ORT is a body that co-ordinates Frosh Week for all undergraduate faculties. Its sub-committees deal with finances, event-booking and overall logistics.
ORT Co-ordinator Rachel Shindman said the surplus is a result of over-budgeting. The Frosh concert incurred less costs than expected, with less money spent on artists and venue.
The goal of ORT is to break even every year, Shindman, ConEd ’12, said.
“The idea is to budget to $0 and spend the money collected in any year on that year’s Orientation,” she told the Journal via email. “The concert this year was a bit of a special case because of the venue change.”
Since 2008, the concert has been held off-campus due to noise bylaws. Last May, city council granted a noise bylaw exemption, allowing the concert back on campus.
“Because it hadn’t been on campus for three years, we weren’t really sure how much it was going to cost,” Shindman said.
KGH wrote a statement of support for the ORT, which was given to city council and was a significant factor in getting the noise bylaw exemption.
“We wanted to really make sure that we were proactively talking to the people who were most affected to make sure that … wasn’t going to have negative effects on them.”
The concert, held in the parking lot outside Miller Hall, was scheduled to end at 11 p.m. instead of midnight, and speakers were faced away from the hospital in an attempt to lessen the impact on KGH.
Ticket prices remained the same despite the change of location.
With the exception of Concurrent Education and Computing students, most Frosh Week participants had the ticket price of $18.90 included in their overall orientation fees.
In the past when the concert was held off-campus, there was no surplus, Shindman said. The Frosh Week 2012 ORT plans to continue holding the concert on-campus.
The prevalence of mental health issues on campus was a reason behind the donation to KGH, Shindman said, adding that ORT felt it relevant to donate specifically to the child and adolescent psychiatry program at KGH.

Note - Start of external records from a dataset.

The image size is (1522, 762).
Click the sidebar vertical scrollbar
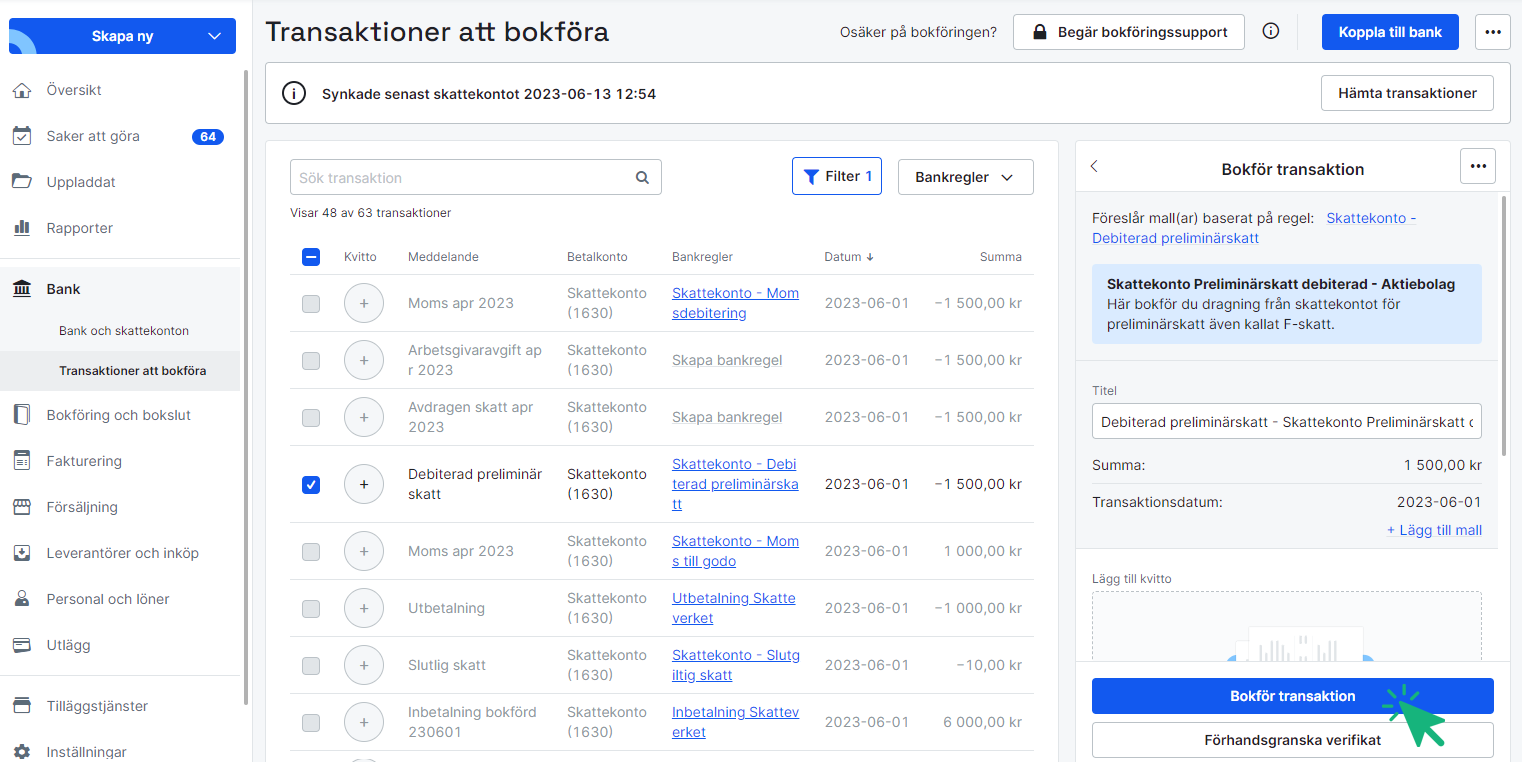tap(246, 380)
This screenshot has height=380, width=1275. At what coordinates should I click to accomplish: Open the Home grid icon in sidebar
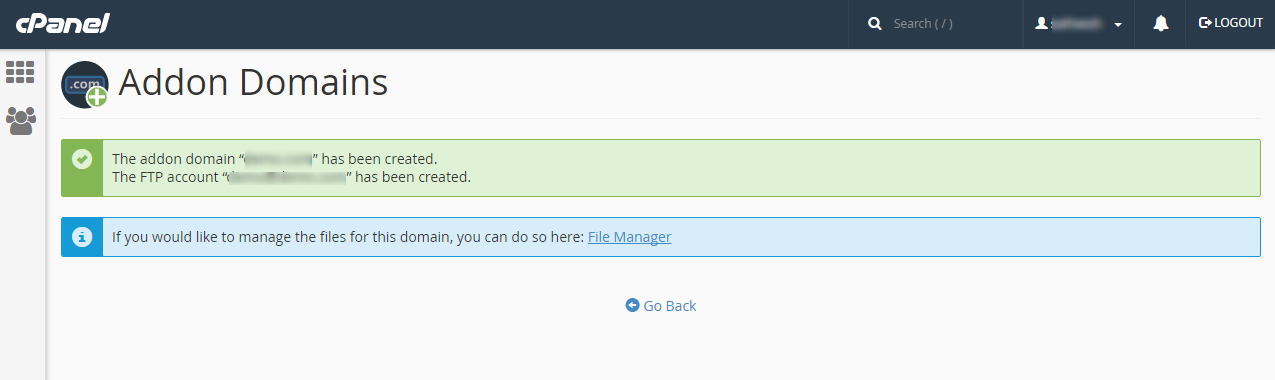coord(20,72)
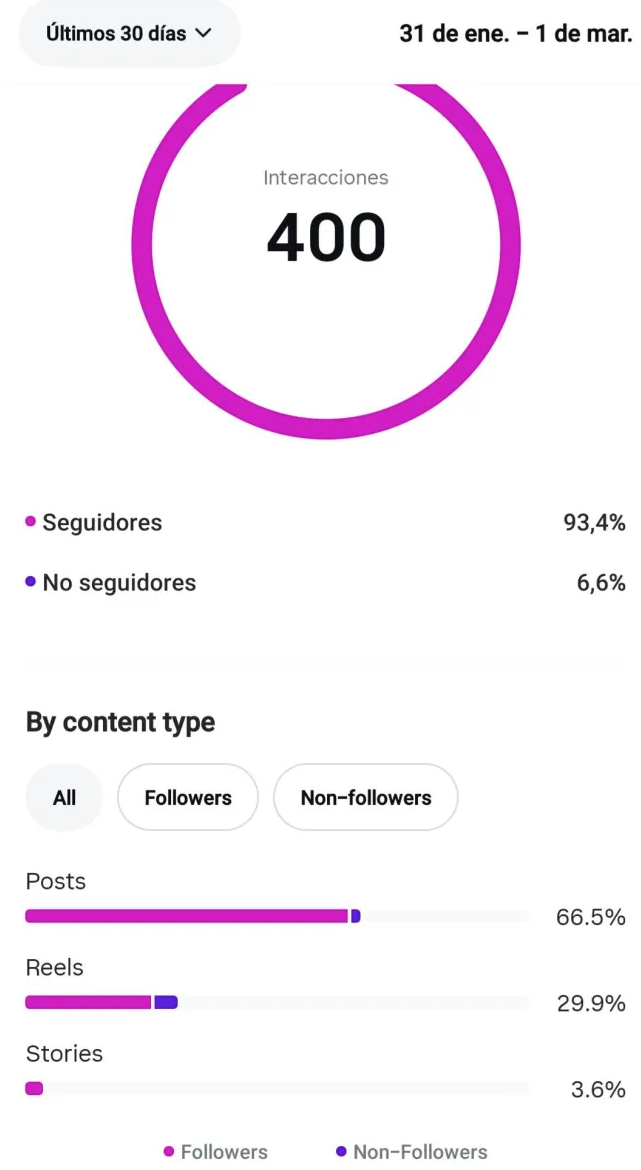The height and width of the screenshot is (1170, 641).
Task: Click the Stories pink bar segment
Action: tap(34, 1088)
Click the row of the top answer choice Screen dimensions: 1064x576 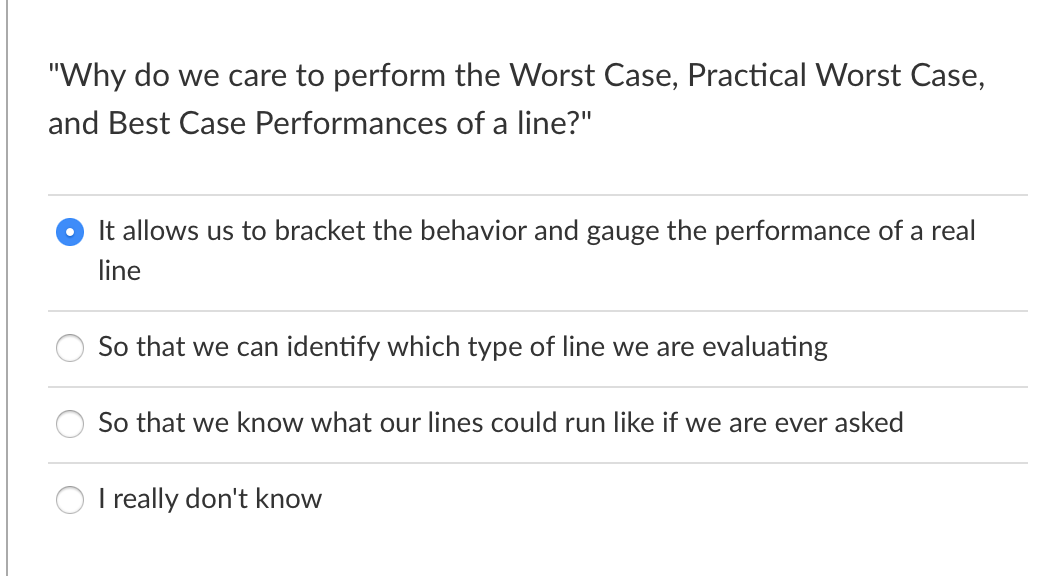536,250
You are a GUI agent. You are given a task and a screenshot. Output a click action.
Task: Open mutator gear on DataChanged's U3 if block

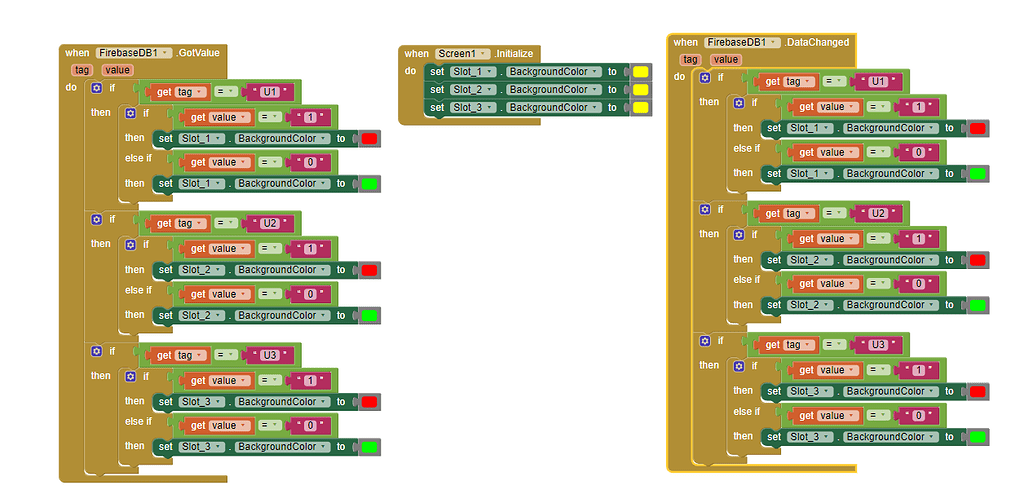[x=705, y=341]
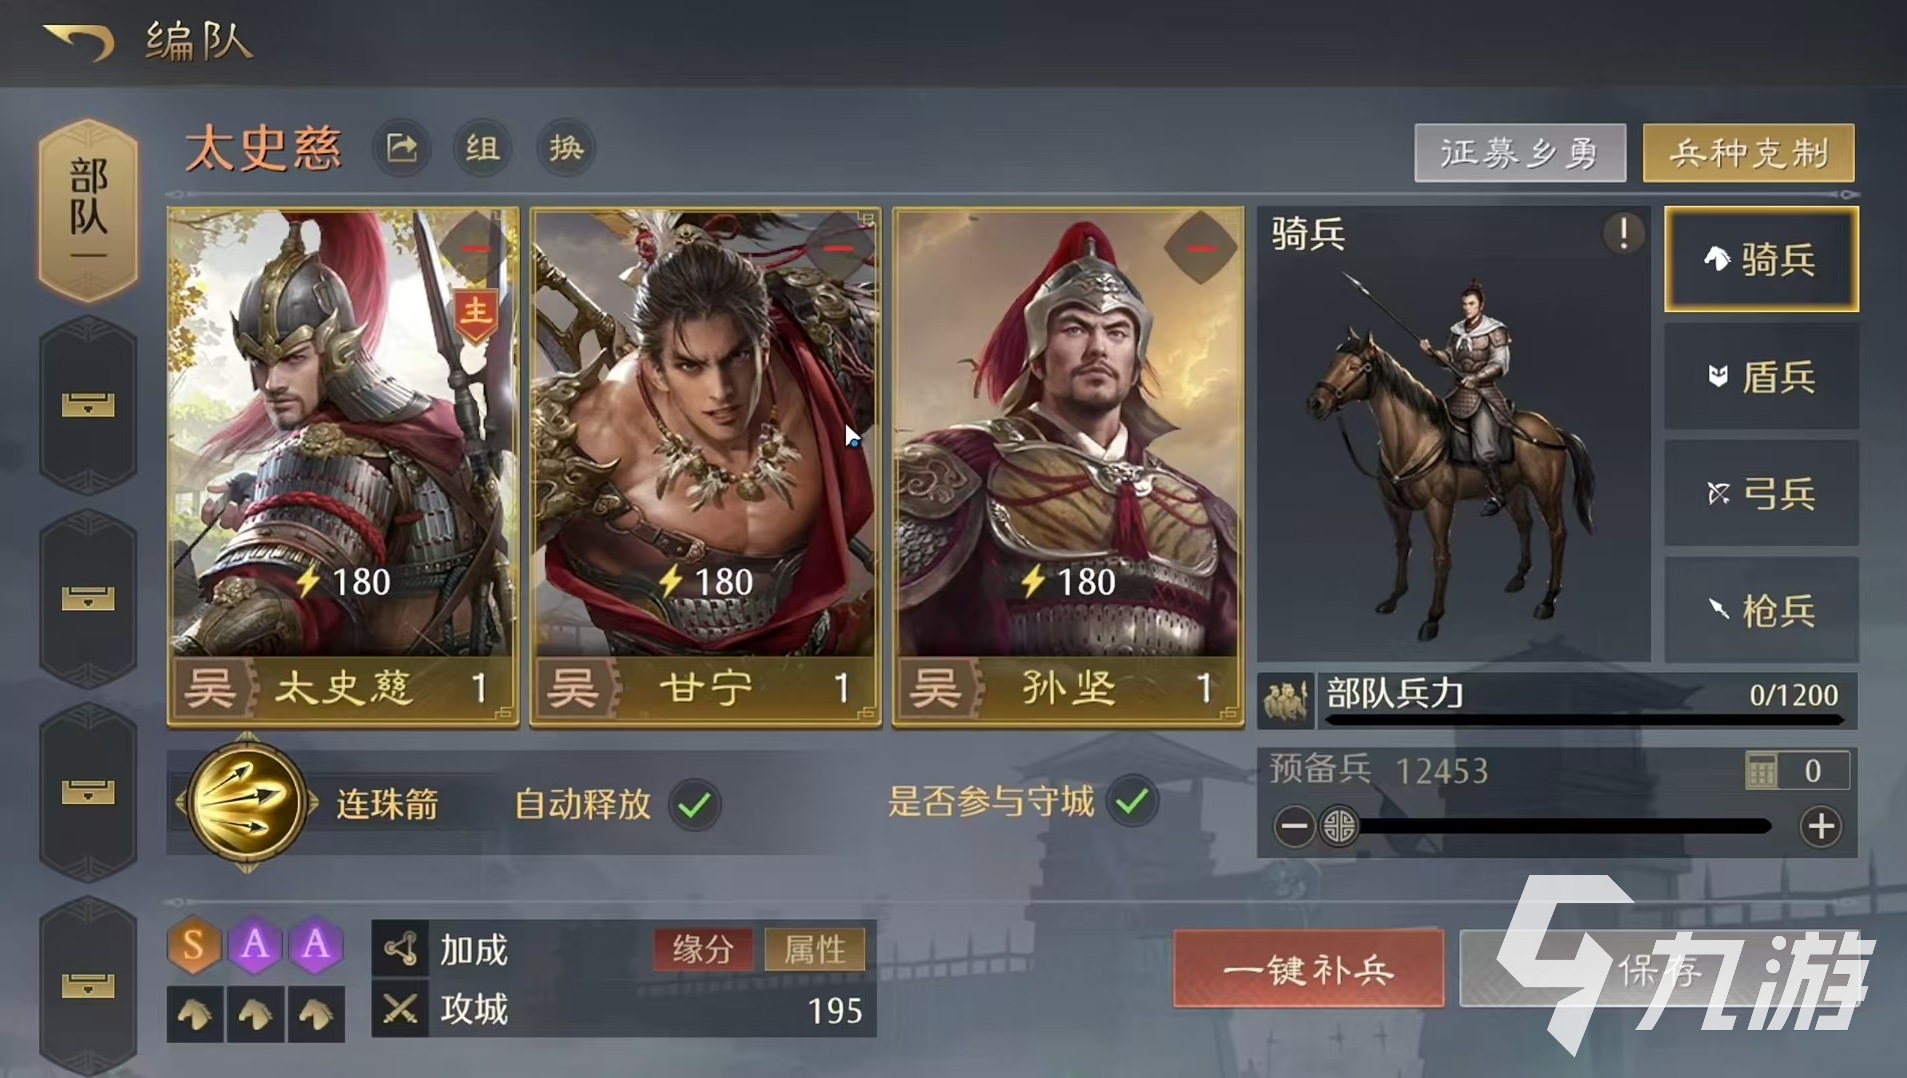1907x1078 pixels.
Task: Toggle the 是否参与守城 checkmark
Action: click(1132, 802)
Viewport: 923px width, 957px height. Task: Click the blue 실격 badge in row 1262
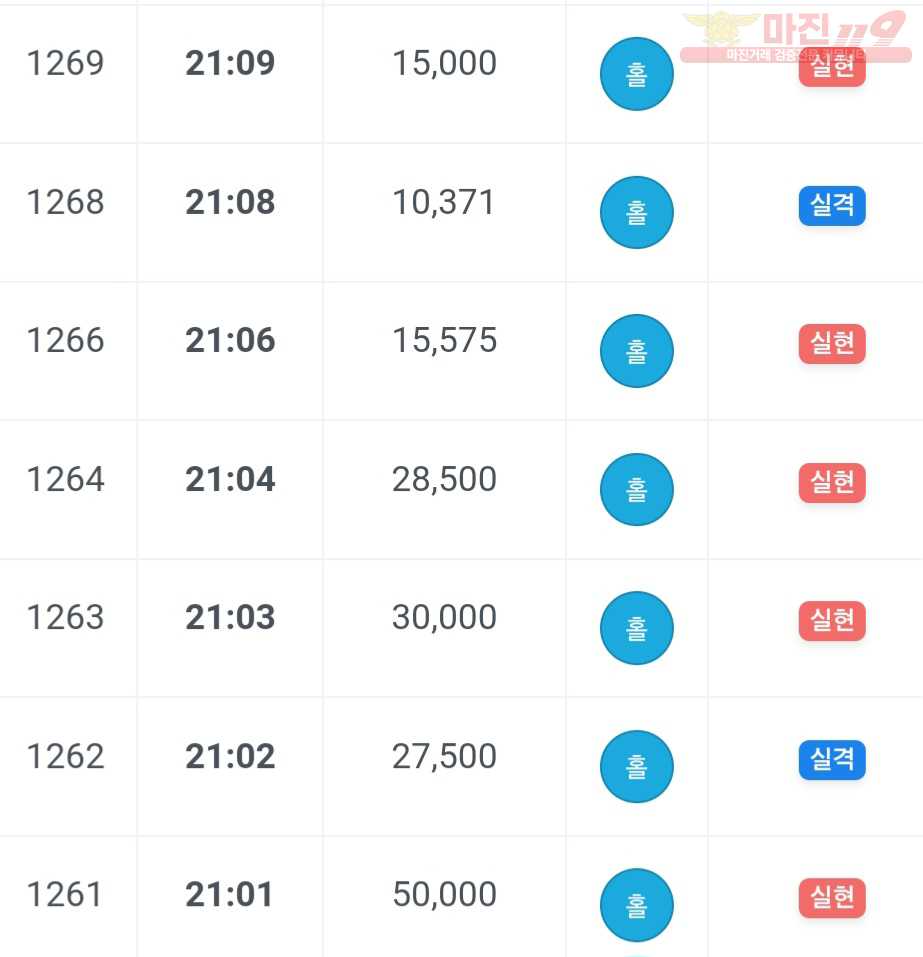(x=832, y=760)
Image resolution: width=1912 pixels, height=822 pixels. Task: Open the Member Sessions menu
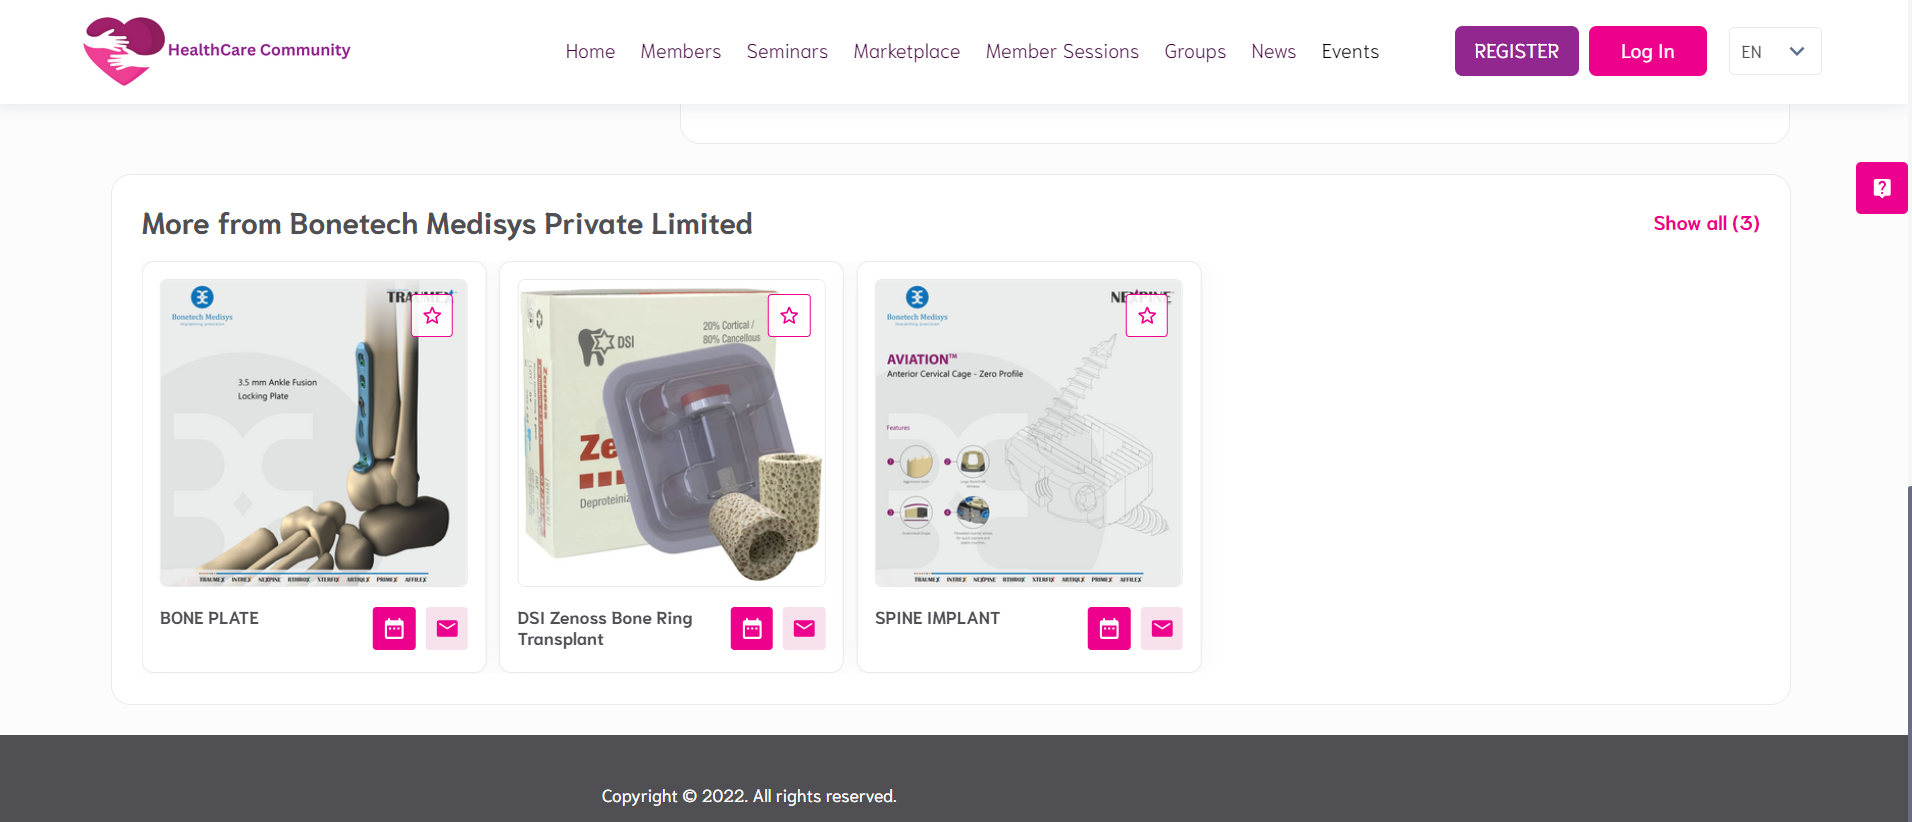click(x=1062, y=52)
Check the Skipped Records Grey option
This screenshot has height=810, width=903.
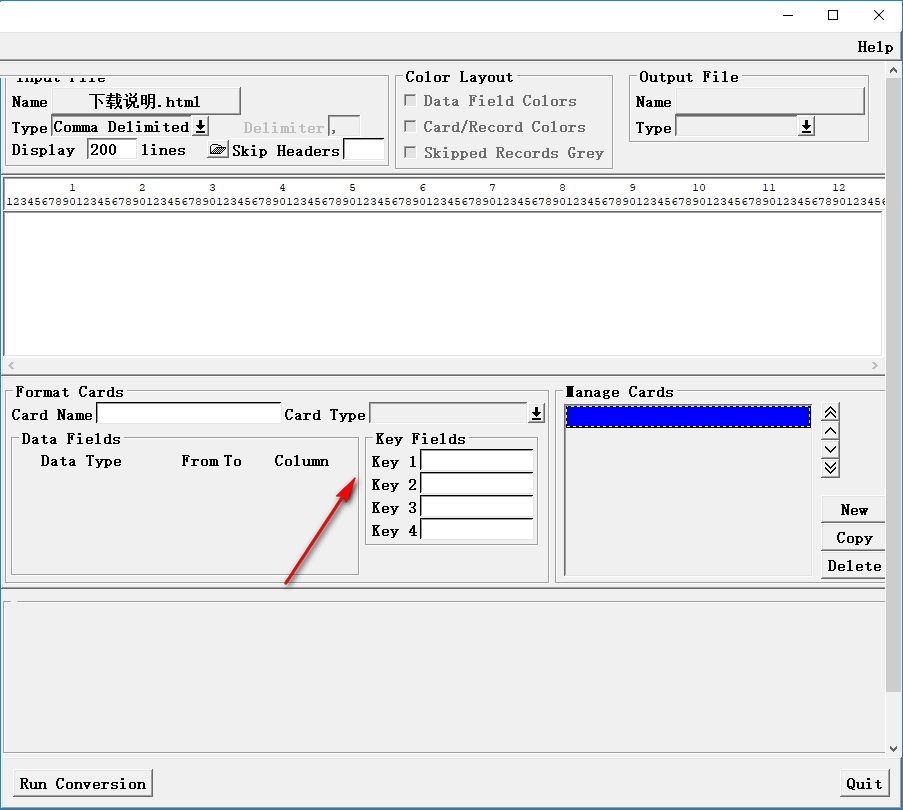[x=410, y=153]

“[Mental health has] always been an issue on campus and people are just noticing it more now,” she said.
Denise Cumming, executive director of the University Hospital Kingston Foundation at KGH, said the psychiatry program focuses on in-patient programs for children and youth who are coping with mental health issues.
“Queen’s students have been phenomenally supportive of the hospital for many years,” Cumming said. “They’re great volunteers and we have a fantastic relationship with Queen’s and the student body.”
Though the unit is specific to individuals 17 years or younger, there’s another unit for adults.
“It provides in-patient care for people who are seriously ill or in crisis,” she said. “I would hope that Queen’s students would not find themselves in crisis, but if they should then … this is the unit that they would be admitted to.”